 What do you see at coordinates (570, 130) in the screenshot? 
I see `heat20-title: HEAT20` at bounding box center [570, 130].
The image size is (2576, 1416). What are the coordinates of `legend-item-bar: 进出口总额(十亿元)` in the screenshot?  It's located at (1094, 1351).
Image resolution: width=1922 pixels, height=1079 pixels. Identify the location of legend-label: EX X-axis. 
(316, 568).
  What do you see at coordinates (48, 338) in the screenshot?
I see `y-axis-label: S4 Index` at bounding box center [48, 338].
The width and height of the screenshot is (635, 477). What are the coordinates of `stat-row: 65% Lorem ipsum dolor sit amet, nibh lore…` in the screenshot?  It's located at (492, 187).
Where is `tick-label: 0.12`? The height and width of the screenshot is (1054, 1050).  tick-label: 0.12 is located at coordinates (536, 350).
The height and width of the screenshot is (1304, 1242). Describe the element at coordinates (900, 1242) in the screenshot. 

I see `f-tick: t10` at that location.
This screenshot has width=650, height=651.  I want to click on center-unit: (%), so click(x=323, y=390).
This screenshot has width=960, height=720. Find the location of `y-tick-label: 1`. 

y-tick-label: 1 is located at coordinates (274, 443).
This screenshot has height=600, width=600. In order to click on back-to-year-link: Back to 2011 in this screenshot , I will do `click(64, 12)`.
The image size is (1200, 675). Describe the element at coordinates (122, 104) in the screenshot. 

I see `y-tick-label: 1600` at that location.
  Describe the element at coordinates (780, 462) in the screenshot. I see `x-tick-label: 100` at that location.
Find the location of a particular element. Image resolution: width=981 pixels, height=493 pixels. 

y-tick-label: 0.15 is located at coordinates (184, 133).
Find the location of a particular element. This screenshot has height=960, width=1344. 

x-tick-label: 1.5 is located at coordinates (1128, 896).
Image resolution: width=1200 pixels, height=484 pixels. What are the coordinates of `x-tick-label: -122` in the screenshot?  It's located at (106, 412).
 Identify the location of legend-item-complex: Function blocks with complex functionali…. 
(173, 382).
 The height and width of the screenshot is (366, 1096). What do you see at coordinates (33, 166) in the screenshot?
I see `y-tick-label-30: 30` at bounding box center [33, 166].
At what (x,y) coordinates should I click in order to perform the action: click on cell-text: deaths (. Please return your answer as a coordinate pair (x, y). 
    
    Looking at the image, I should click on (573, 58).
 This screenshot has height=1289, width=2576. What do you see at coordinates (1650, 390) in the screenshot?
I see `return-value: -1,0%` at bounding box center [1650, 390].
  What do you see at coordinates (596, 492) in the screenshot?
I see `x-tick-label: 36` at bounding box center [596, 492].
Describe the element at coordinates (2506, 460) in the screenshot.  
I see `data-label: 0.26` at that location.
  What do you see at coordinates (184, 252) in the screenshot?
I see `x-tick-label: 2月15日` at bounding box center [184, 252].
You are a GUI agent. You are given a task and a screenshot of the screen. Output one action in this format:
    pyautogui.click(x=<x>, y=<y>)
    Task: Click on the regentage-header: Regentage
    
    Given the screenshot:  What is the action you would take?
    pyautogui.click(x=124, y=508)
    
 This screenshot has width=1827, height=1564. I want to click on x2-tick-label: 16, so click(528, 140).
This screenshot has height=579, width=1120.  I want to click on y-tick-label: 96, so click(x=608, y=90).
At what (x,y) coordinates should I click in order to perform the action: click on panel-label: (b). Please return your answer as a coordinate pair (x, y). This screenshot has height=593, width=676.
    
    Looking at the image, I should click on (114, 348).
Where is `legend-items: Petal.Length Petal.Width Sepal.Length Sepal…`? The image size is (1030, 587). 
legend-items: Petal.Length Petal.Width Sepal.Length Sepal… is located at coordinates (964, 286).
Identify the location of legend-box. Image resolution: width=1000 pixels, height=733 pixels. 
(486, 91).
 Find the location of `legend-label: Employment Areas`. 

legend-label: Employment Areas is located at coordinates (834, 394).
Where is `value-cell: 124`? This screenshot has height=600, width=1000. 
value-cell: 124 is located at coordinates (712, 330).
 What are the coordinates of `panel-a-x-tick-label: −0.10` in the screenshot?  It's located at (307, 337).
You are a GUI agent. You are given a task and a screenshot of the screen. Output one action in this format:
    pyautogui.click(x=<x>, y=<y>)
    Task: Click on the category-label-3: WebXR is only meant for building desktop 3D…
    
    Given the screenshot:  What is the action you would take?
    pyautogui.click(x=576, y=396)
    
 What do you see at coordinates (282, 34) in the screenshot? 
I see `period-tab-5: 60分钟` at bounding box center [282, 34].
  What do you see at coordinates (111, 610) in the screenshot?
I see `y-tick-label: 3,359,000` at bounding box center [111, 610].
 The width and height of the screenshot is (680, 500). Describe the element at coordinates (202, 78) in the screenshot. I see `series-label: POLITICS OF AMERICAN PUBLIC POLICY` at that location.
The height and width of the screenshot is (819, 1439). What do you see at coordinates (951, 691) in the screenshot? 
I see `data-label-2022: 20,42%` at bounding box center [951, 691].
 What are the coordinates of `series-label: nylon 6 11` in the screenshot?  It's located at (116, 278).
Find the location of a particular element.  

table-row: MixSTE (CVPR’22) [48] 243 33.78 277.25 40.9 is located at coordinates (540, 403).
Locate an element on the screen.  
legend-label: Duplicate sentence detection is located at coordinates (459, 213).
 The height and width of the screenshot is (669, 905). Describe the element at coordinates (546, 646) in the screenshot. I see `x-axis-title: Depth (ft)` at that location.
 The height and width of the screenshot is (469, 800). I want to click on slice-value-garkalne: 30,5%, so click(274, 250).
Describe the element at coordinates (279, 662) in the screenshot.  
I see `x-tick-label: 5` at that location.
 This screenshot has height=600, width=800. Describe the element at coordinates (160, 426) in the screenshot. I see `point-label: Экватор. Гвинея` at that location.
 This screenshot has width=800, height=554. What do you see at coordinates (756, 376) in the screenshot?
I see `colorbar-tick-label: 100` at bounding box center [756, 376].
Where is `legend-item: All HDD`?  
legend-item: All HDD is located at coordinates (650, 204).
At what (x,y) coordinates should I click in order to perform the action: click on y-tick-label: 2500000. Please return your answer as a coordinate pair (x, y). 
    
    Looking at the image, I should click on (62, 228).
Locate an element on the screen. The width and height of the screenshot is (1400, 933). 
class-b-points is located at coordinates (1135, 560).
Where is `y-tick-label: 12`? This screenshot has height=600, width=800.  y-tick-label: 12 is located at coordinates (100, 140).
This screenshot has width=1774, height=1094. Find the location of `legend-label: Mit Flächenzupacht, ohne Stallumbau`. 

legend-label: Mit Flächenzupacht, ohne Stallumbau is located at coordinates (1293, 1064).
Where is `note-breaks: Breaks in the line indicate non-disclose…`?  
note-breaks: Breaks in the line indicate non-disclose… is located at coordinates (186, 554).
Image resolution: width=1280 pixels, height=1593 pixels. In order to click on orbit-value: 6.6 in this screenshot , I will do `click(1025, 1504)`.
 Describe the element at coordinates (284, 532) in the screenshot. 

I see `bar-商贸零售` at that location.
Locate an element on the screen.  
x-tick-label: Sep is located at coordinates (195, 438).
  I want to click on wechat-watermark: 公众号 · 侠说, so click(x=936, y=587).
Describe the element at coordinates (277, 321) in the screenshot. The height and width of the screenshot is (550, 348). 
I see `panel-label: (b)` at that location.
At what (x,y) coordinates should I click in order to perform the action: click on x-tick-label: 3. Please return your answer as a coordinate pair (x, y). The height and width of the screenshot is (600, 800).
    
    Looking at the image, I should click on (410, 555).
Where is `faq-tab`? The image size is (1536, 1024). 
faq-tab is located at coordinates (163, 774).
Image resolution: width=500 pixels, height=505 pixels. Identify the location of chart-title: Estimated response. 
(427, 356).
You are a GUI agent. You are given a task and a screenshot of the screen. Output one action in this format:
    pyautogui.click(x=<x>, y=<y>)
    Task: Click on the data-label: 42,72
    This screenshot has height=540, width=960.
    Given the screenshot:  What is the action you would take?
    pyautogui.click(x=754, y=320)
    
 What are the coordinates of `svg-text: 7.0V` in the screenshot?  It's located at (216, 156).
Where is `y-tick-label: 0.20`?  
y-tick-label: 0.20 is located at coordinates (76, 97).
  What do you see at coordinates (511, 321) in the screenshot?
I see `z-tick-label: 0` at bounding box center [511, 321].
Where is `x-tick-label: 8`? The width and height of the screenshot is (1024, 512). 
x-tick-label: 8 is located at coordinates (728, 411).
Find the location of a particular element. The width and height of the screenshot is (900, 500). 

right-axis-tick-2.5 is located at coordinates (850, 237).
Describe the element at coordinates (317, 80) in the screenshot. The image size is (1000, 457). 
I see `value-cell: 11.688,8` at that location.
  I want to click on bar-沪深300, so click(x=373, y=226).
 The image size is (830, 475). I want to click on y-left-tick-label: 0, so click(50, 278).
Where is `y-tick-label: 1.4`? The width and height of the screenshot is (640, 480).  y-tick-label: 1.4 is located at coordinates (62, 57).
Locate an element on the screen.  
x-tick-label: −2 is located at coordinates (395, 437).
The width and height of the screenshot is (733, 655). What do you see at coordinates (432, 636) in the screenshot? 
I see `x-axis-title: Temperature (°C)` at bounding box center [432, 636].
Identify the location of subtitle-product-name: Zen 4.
□ □ □
▶ _Description of the task_
Can you convert part of the records above into a Markdown table with the columns Row and Line, leaving out blank lines? Begin at the line that contains "has height=593, width=676." and stop after the line that contains "legend-label: Employment Areas is".

▶ _Exercise result_
| Row | Line |
|---|---|
| 1 | At what (x,y) coordinates should I click in order to perform the action: click on panel-label: (b). Please return your answer as a coordinate pair (x, y). This screenshot has height=593, width=676. |
| 2 |     Looking at the image, I should click on (114, 348). |
| 3 | Where is `legend-items: Petal.Length Petal.Width Sepal.Length Sepal…`? The image size is (1030, 587).  |
| 4 | legend-items: Petal.Length Petal.Width Sepal.Length Sepal… is located at coordinates (964, 286). |
| 5 | Identify the location of legend-box. Image resolution: width=1000 pixels, height=733 pixels.  |
| 6 | (486, 91). |
| 7 |  Find the location of `legend-label: Employment Areas`.  |
| 8 | legend-label: Employment Areas is located at coordinates (834, 394). |